**ASSIGNMENT**
Using the entries that follow, collect the lines where the word "tree" appears.

[GIVEN INFORMATION]

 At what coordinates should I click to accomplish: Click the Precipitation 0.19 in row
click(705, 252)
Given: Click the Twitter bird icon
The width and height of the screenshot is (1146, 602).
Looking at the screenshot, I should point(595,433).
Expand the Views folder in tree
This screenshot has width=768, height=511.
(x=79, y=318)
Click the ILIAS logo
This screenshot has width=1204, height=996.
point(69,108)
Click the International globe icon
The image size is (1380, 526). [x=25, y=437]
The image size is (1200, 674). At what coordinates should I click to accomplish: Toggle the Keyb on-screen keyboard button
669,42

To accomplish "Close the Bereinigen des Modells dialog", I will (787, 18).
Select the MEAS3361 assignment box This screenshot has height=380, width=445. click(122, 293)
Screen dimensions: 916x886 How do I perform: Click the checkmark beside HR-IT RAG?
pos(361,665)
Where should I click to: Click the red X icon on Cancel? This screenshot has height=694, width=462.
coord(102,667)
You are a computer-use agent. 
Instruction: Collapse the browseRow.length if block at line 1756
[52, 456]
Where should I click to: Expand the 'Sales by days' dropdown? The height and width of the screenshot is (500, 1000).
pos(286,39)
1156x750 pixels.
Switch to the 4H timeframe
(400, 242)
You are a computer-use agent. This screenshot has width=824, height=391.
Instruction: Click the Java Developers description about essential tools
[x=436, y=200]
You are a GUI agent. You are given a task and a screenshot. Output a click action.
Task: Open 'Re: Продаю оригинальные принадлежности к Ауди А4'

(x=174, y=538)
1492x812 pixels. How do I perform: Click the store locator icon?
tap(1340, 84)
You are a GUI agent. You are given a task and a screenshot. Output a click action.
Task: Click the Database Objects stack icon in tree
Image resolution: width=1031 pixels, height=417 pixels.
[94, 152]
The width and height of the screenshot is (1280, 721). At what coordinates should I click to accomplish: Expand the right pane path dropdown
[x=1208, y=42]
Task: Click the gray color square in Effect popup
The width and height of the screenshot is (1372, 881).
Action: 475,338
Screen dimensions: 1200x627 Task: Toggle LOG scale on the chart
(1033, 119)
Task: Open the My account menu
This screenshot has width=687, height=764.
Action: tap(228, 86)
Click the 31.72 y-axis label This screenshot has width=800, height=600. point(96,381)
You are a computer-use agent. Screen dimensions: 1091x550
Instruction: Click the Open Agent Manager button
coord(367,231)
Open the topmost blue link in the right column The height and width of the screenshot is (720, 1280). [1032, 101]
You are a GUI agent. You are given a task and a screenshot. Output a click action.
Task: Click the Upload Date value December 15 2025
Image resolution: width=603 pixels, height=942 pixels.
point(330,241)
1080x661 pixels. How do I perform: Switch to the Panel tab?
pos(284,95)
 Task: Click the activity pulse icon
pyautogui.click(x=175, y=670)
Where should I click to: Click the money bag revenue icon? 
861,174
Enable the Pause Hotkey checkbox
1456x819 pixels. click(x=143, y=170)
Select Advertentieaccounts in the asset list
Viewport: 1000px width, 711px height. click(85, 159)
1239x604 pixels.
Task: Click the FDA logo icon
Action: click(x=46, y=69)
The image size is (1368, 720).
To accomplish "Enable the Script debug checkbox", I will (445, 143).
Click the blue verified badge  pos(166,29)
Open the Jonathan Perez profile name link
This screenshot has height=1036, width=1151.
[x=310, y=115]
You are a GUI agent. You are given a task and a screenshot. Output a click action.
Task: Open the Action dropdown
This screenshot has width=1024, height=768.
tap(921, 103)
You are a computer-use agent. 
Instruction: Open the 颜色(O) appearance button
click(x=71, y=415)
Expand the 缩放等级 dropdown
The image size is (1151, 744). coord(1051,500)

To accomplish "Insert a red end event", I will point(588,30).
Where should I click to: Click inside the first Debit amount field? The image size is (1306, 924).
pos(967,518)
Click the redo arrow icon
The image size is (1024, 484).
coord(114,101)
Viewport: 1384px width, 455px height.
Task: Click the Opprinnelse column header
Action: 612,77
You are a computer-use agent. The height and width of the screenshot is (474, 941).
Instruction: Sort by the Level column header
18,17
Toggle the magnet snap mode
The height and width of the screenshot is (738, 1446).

[/GIVEN INFORMATION]

**EXERCISE OUTPUT**
Expand the Views folder in tree
Task: Click the Database Objects stack icon in tree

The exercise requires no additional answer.